Exercise 1:
Write out the passage of the sustainable agriculture essay below word for word, from "[ Editors Note: Darren" to "try to explain.".
Exercise 2:
Carry the essay on sustainable agriculture below forward from the point where it stops.

Extracted text:
◆ ◆ ◆ ◆ ◆

[ Editors Note: Darren made a comment to an earlier post that piqued my interest. I wrote him back asking if he would be interested in sharing his thoughts on what he sees as the future of agriculture and the role for sustainable and organic farming systems. He was kind enough to present his views in the post that follows. Considering his academic background and professional expertise, I believe he offers an important perspective for all of us to hear, especially so, to the degree that his views may be divergent from our own.—Fred ]
I believe the short answer is yes, but perhaps not in the way some think of it. I’ll try to explain.
First, we need to define what we mean by “sustainable” and “viable.” I’ll define sustainable agriculture to mean a system of producing agricultural commodities that maintains the capacity of the resource base (natural, economic, and technological) to indefinitely continue to produce at least the quantities and qualities of products as in the past. Viability, in this context, means workable or capable of continuing (which includes economic viability as well as physical viability). Some people think of sustainability as being synonymous with “organic,” but organic may more realistically be the “upper bound” or most extreme version of “sustainable.” Here, my hope is to bridge the gap between the die-hard proponents and opponents of organic/sustainable agriculture a bit by infusing some realistic logic into the discussion of the future of agriculture.

◆ ◆ ◆ ◆ ◆

Dataset excerpt:

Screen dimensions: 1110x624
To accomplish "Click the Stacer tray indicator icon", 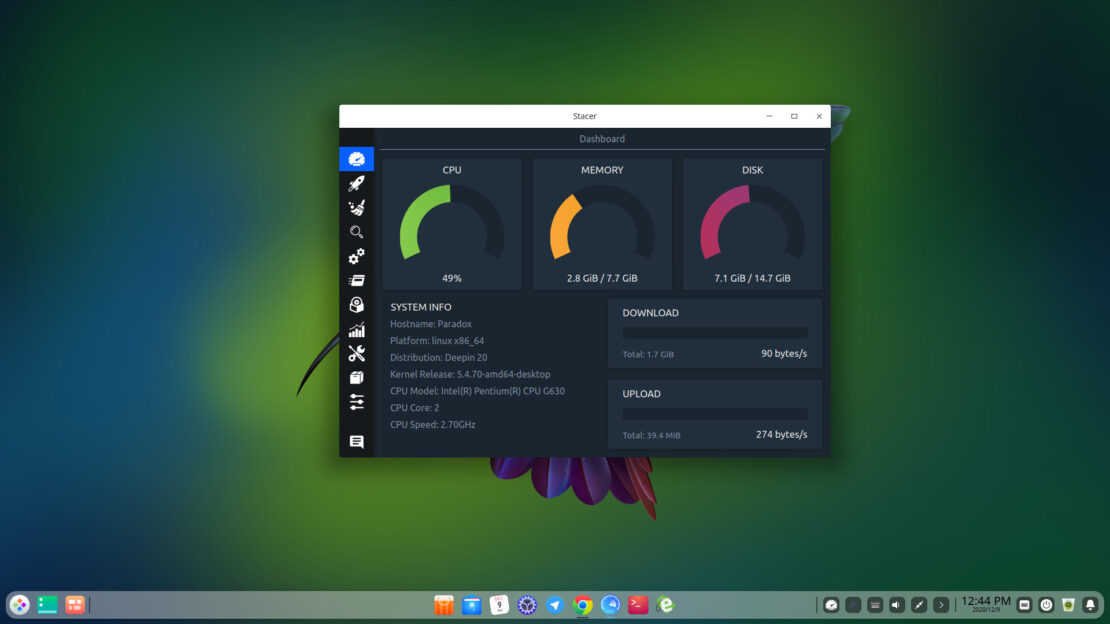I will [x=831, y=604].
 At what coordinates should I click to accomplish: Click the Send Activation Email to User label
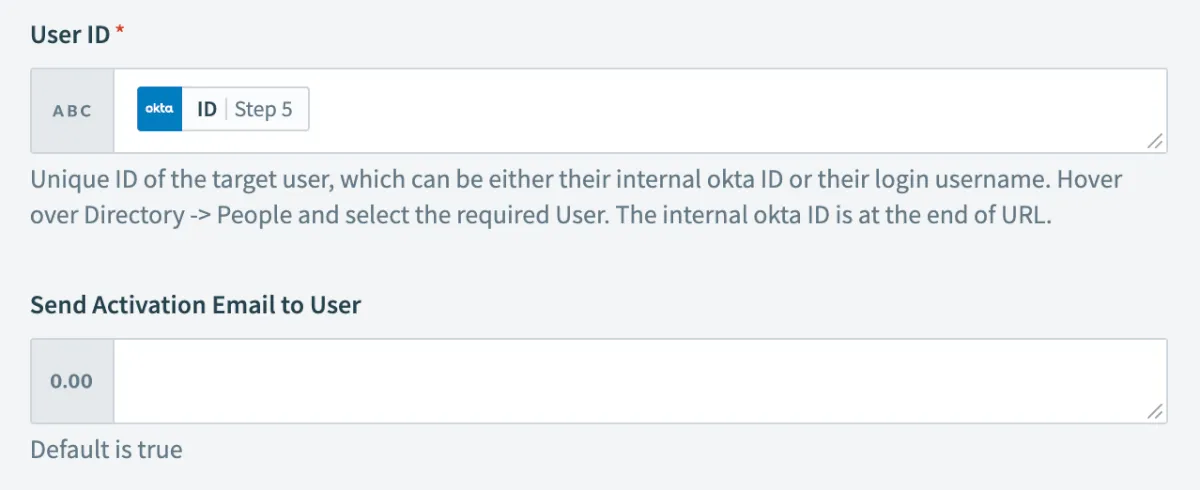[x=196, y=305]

◆ ◆ ◆ ◆ ◆

Final result 1:
[ Editors Note: Darren made a comment to an earlier post that piqued my interest. I wrote him back asking if he would be interested in sharing his thoughts on what he sees as the future of agriculture and the role for sustainable and organic farming systems. He was kind enough to present his views in the post that follows. Considering his academic background and professional expertise, I believe he offers an important perspective for all of us to hear, especially so, to the degree that his views may be divergent from our own.—Fred ]
I believe the short answer is yes, but perhaps not in the way some think of it. I’ll try to explain.

Final result 2:
Costs and Inputs
Let’s start with the most straightforward and most easily documented fact on organic agriculture…it just costs more. For example, a study by Shadbolt et al. in New Zealand suggested that organic dairy production in the European Union was as much as 15-25% higher than conventional dairy production, with cost differences in the U.S. potentially higher. At the same time, according to data provided by the U.S. Department of Agriculture, Economic Research Service (USDA-ERS), organic soybean production cost is around 17% higher than conventionally-grown soybeans.
In processed goods made from underlying agricultural products (like wheat, soy, and corn), these cost differentials are probably less important because the price of the commodity is but a small portion of the final product price (here, I am using cost/price interchangeably; I am assuming the cost differences are covered by price differences…more on that later). But for products like milk, eggs, and vegetables, where the cost of the raw product is a larger proportion of the final consumer price, these price differences may significantly affect their competitiveness in the consumer market.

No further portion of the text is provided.